Non-Time-Series-Modelling-Point of View
Here is an example: Suppose you want to predict whether a certain person is visiting the library at the next day. The starting point for your data is hence the data-id + person_id + label (visit=true/false). Now the question is which predictors are needed. Can you tell me which of this predictors is meaningful or not (without performing any modelling) ?
- average-number-of-visits per week: Persons visiting the library more often have a higher chance of visiting the next day
- number-of-visits-in-the-last/days/hours: Some people go one only once per week to the library, but not always on the same day. So depending on the total-visit-count per week + whether the customer has visited the library recently, one could say whether the same person will come in again the next day.
- daily-number-of-visits: Every day multiple visits ? Or only multiple visits on the one weekday where the person comes in ?
and so on ... I think you get the idea. I would try to generate a good amount of predictors and then apply subset selection techniques to find the best combination (yes, I am a machine learner).

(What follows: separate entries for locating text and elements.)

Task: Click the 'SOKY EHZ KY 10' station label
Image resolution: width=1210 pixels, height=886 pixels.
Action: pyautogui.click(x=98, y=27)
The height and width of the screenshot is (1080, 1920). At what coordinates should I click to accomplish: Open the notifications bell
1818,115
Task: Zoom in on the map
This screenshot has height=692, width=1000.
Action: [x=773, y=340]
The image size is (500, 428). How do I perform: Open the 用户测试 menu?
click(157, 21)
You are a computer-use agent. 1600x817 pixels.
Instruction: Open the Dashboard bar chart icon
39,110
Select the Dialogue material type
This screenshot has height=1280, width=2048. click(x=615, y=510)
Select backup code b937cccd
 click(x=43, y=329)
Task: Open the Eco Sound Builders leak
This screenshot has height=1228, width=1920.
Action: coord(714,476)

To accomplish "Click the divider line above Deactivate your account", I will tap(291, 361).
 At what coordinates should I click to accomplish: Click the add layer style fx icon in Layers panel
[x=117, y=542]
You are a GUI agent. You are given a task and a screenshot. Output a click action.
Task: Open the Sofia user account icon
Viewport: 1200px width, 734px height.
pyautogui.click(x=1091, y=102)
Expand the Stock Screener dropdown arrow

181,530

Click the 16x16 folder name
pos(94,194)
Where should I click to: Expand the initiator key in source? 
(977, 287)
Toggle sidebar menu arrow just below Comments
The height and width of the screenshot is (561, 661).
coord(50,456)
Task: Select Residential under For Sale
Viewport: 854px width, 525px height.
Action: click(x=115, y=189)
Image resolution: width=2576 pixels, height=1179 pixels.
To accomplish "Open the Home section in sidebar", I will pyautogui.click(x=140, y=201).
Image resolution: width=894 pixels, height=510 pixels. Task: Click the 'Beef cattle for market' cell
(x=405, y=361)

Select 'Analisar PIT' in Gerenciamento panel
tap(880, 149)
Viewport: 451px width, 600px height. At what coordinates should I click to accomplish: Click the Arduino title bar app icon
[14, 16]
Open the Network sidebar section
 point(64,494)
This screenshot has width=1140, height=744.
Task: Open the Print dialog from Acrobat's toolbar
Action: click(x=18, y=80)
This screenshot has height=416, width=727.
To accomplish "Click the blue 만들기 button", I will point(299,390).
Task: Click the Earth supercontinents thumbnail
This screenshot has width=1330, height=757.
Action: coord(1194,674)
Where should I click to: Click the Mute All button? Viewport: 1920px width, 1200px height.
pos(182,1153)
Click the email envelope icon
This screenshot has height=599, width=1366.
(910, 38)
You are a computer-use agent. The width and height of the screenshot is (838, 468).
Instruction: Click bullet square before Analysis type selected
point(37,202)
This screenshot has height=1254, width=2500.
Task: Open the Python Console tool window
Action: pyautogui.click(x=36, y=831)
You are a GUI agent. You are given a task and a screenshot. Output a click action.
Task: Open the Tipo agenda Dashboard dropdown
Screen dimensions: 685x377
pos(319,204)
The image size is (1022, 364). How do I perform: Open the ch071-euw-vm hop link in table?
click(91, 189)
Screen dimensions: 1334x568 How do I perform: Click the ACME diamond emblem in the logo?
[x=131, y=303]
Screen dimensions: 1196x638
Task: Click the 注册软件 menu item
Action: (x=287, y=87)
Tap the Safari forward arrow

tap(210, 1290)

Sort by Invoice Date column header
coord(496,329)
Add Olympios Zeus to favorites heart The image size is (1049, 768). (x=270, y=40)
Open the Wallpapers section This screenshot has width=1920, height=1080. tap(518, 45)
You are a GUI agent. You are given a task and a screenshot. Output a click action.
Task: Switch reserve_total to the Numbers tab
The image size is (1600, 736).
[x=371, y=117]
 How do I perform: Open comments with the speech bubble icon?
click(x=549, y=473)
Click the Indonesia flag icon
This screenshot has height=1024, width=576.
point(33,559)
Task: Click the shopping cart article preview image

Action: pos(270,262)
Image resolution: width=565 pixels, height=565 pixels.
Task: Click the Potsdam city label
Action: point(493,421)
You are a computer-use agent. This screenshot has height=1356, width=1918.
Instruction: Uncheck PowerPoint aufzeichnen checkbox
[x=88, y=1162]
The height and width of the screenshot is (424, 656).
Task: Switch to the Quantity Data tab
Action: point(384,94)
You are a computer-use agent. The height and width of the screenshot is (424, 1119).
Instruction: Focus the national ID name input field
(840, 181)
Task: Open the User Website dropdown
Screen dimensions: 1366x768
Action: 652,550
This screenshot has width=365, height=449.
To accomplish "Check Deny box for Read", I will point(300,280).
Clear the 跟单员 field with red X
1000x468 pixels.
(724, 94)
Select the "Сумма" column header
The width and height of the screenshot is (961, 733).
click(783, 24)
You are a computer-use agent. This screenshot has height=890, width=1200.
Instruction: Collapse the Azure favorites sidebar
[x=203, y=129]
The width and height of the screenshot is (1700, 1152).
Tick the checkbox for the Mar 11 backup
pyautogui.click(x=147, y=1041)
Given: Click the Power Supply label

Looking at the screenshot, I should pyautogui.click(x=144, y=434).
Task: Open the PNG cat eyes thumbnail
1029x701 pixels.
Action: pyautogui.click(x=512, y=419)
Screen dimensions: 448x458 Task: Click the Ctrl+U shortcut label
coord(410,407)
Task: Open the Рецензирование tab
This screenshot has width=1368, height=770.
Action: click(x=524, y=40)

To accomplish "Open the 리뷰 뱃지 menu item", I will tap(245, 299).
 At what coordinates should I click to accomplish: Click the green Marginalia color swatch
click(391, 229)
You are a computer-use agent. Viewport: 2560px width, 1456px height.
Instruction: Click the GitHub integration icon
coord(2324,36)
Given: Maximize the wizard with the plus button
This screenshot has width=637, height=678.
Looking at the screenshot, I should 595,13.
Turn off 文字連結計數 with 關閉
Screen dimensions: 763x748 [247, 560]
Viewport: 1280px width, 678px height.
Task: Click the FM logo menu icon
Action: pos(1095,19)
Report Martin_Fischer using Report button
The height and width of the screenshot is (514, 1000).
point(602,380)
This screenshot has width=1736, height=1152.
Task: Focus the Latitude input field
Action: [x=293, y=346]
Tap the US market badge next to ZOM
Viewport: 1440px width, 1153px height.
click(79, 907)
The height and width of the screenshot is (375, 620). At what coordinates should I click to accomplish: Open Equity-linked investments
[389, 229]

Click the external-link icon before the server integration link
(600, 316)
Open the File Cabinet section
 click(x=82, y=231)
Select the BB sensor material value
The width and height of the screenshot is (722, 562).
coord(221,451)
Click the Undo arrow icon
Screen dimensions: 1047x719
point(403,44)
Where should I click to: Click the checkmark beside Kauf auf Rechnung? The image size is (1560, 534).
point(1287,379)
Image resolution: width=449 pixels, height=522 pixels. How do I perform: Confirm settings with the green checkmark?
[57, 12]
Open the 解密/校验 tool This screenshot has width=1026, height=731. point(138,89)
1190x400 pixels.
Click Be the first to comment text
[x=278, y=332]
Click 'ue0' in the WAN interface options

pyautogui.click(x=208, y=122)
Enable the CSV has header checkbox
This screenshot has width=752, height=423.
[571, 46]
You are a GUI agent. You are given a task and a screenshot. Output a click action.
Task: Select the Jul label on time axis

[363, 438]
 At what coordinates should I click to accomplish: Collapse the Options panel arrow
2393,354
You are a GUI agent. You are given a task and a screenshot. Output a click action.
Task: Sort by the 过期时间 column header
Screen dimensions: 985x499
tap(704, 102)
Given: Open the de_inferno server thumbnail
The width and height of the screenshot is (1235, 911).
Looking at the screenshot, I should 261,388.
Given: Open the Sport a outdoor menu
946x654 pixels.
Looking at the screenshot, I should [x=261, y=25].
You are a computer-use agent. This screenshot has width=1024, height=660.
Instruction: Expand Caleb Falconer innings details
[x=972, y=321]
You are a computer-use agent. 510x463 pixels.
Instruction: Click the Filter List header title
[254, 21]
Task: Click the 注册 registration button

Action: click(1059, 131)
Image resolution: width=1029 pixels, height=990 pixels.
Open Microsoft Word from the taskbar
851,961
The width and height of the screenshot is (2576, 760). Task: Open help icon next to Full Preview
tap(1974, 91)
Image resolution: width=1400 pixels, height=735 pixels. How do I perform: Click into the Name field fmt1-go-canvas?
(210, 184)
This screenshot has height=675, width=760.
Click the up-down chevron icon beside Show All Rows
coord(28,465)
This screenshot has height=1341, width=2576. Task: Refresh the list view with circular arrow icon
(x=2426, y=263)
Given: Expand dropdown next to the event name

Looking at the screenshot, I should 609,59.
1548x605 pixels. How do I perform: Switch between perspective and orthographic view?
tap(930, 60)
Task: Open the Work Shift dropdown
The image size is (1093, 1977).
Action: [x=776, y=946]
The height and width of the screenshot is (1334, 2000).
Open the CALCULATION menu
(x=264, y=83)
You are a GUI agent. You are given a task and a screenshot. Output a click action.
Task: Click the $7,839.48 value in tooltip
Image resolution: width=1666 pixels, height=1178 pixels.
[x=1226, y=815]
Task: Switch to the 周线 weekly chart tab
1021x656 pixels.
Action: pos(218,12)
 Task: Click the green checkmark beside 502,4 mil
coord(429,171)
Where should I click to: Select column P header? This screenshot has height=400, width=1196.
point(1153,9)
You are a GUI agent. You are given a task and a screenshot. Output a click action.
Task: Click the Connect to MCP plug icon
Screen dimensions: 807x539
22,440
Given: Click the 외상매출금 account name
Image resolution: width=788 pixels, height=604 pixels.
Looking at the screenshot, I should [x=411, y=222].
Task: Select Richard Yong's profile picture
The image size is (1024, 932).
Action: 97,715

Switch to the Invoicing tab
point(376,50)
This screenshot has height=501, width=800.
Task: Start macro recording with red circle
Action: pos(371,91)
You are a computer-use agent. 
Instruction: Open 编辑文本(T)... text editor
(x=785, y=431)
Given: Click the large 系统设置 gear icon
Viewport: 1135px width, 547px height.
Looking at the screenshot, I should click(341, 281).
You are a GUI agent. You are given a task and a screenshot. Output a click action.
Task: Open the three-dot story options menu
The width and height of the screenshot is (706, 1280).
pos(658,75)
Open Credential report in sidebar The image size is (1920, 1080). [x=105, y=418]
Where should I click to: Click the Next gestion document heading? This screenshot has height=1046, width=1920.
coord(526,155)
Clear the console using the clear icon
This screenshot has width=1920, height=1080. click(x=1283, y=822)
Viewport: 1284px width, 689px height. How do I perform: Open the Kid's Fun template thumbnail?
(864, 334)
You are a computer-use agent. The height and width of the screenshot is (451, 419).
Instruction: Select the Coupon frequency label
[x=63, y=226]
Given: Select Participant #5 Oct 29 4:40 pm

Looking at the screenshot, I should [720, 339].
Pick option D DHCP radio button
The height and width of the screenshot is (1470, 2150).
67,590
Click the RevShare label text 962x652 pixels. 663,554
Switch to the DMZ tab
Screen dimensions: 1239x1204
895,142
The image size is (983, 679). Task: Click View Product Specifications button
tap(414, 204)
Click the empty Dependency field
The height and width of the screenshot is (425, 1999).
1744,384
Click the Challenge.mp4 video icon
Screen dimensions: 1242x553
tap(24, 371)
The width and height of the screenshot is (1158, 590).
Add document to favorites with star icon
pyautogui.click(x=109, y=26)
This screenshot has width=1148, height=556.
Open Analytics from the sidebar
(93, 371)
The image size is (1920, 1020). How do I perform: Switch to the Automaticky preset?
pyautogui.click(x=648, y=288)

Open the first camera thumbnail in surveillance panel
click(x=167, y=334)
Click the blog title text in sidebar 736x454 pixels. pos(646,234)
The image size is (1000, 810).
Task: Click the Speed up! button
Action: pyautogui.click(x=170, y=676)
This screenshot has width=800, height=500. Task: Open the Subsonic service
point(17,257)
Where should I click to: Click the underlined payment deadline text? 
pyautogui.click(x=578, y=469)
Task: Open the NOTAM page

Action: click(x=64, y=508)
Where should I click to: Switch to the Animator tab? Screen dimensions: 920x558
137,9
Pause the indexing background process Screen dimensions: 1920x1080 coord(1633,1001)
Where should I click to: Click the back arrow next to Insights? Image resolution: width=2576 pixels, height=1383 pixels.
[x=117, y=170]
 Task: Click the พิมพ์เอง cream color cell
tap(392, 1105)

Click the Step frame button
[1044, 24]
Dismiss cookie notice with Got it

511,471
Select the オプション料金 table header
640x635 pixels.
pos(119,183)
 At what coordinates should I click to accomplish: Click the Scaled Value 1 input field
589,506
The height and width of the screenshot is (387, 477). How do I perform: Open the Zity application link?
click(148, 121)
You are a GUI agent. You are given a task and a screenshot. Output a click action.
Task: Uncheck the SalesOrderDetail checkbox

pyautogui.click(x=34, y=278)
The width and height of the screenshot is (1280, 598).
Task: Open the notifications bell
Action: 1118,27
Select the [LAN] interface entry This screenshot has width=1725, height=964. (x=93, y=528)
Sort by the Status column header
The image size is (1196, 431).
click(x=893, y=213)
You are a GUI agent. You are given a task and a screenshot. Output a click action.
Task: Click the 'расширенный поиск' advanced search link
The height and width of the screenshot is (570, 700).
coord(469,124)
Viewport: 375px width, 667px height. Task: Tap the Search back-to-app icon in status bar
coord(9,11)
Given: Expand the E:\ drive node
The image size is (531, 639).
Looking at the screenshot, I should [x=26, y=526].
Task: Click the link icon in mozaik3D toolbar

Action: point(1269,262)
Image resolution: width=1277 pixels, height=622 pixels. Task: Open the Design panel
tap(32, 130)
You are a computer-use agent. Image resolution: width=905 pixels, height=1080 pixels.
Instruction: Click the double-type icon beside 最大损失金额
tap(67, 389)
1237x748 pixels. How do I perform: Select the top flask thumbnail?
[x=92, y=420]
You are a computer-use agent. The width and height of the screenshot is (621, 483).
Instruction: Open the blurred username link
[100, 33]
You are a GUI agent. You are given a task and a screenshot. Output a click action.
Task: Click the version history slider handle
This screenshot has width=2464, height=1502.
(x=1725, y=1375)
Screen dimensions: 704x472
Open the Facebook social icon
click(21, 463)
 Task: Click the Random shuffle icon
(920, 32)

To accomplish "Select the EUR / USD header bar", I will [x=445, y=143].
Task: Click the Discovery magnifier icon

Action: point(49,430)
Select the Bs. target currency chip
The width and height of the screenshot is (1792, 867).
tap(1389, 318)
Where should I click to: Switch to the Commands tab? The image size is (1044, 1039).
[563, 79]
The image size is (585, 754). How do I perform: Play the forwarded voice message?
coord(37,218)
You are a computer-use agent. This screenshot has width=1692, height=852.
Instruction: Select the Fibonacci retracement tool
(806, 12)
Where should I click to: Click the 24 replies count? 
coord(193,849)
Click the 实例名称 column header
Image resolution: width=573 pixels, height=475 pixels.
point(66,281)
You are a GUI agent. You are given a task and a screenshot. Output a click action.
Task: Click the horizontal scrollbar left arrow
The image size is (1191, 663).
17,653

Time-Series-Modelling-Point of View
I admit I do not know that much about time-series analysis. I can only imagine that drawing one timeline per customer (e.g. in days or hours on the time/x-axis + plus a peak everytime the customer visits) and classifying this timelines (in context of the example in the first section) might help.
PS: I am aware that this answer is not as complete as it should be. However, I hope to stimulate the discussion that way so one can come up with the true answer.